Details: The spacecraft will snap photos of the Sun's poles for the first time, hopefully helping researchers figure out how the star's magnetic field is generated and what drives the solar wind.

  • Solar Orbiter's mission is expected to last about seven years, passing as close as 26 million miles from the star.
  • "Solar Orbiter will give us a comprehensive, full view of the entire Sun and how the Sun is impacting throughout the entire solar system," Holly Gilbert, NASA's project scientist for the mission, said in a video.

What to watch: Solar Orbiter data will complement information gathered by the Parker Solar Probe, which launched in 2018.

  • The Parker probe will be closer to the Sun, allowing it to learn more about the star from close range, while the Solar Orbiter will be farther away giving those data points context.
  • Occasionally, the orbits of the two spacecraft will line up such that both will be able to sample the same stream of solar wind from different positions.
4. Out of this world reading list

The surface of the Sun. Photo: NSO/AURA/NSF

A small rocket maker is running a different kind of space race (Ashlee Vance, Bloomberg)

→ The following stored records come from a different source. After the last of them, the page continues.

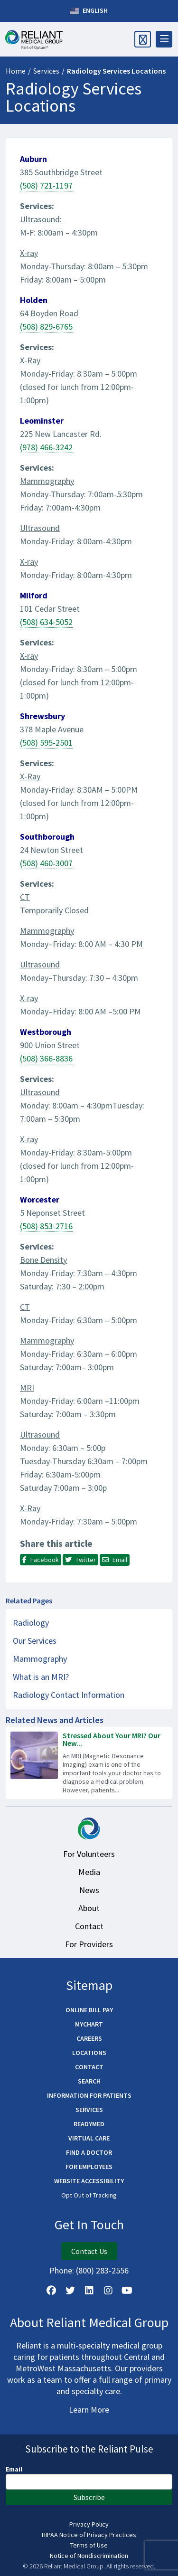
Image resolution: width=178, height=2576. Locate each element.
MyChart (89, 2024)
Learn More (89, 2409)
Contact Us (89, 2251)
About (89, 1908)
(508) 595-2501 (46, 742)
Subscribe (89, 2497)
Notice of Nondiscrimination (89, 2555)
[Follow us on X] (70, 2290)
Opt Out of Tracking (89, 2195)
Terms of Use (89, 2545)
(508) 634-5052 (46, 621)
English (89, 11)
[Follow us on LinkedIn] (89, 2290)
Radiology (31, 1622)
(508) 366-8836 (46, 1058)
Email (14, 2469)
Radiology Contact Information (68, 1694)
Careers (89, 2038)
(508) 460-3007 (46, 863)
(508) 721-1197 (46, 185)
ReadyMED (89, 2124)
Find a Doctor (89, 2152)
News (89, 1890)
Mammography (40, 1658)
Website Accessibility (89, 2181)
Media (89, 1871)
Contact (89, 1926)
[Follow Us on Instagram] (108, 2290)
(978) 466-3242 (46, 447)
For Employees (89, 2166)
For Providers (89, 1944)
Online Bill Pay (89, 2010)
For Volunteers (89, 1853)
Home (16, 71)
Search (89, 2081)
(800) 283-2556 (102, 2270)
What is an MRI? (41, 1676)
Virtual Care (89, 2138)
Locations (89, 2052)
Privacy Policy (89, 2524)
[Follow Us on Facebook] (51, 2290)
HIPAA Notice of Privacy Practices (89, 2534)
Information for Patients (89, 2095)
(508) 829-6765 (46, 326)
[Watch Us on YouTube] (127, 2290)
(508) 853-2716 (46, 1226)
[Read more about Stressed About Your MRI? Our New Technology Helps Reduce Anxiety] (89, 1763)
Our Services (34, 1640)
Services (46, 71)
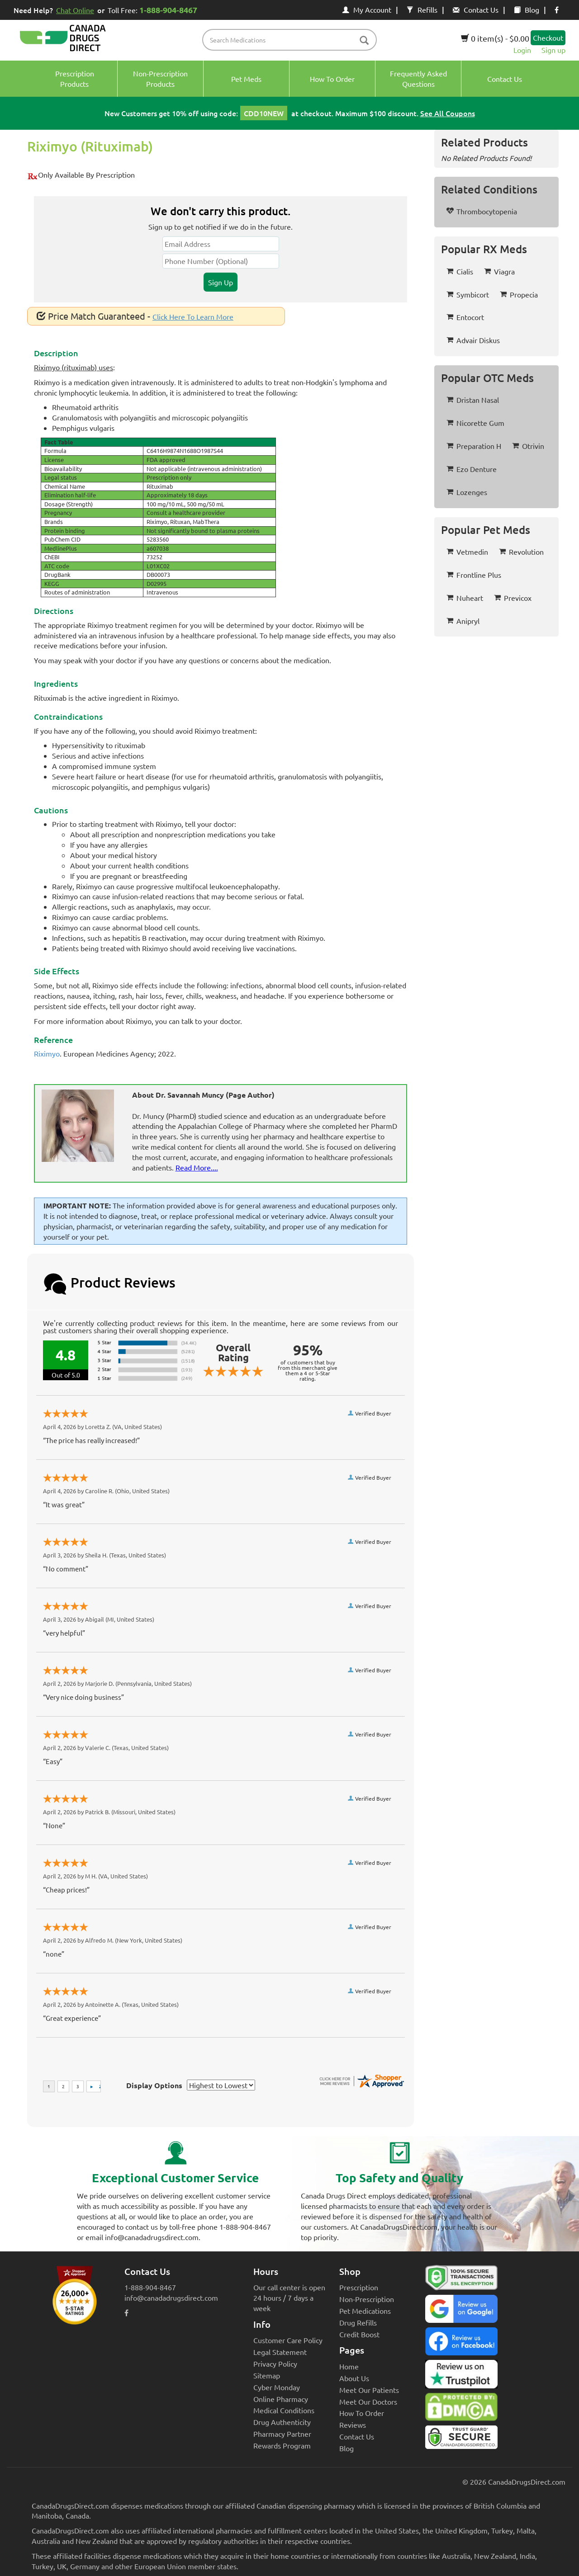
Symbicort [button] (467, 294)
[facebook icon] (556, 9)
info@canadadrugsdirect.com (171, 2297)
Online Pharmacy (280, 2398)
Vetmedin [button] (467, 551)
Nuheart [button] (464, 597)
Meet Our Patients (369, 2389)
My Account (366, 9)
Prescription (358, 2287)
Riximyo (47, 1053)
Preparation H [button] (473, 445)
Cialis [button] (459, 271)
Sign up (553, 49)
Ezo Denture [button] (471, 468)
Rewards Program (282, 2445)
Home (349, 2366)
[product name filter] (292, 39)
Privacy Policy (275, 2363)
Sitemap (266, 2375)
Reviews (352, 2424)
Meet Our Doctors (368, 2401)
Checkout (548, 37)
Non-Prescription (366, 2298)
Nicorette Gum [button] (475, 422)
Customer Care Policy (288, 2340)
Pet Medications (365, 2310)
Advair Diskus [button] (473, 339)
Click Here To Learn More (192, 316)
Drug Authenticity (282, 2421)
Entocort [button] (465, 316)
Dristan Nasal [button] (472, 399)
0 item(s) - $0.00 (495, 38)
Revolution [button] (521, 551)
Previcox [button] (513, 597)
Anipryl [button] (462, 620)
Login (522, 49)
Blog (526, 9)
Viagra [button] (499, 271)
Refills (422, 9)
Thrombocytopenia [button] (481, 211)
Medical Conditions (283, 2410)
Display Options (154, 2085)
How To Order (361, 2412)
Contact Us (475, 9)
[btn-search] (364, 41)
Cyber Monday (276, 2387)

Why is this Russian spacecraft suddenly stalking a secret U.S. spy satellite? (David Axe, The Daily Beast)

Billionaire Yusaku Maezawa calls off TV search for Moon trip "life partner" (Mihir Zaveri, New York Times)

New telescope takes highest-resolution photo of the Sun's surface (Axios)

5. Your weekly dose of awe: A selfie in space

Photo: NASA/ESA

Spacewalks are busy for astronauts making repairs outside the International Space Station, but there's usually time for a quick selfie.

  • European Space Agency astronaut Luca Parmitano snapped this photo of himself while making repairs to an instrument designed to detect cosmic rays during a spacewalk on Jan. 25.
  • Parmitano is scheduled to return to Earth with his space station crewmates — NASA's Christina Koch and Russia's Alexander Skvortsov — on Thursday.

Flashback: Parmitano had a scary moment in 2013 when his helmet started to fill with water during a spacewalk, forcing him to rush back to the airlock to remove his suit.

  • Parmitano recovered from the mishap, but NASA put a number of safety precautions in place during subsequent spacewalks to make sure it wouldn't happen again.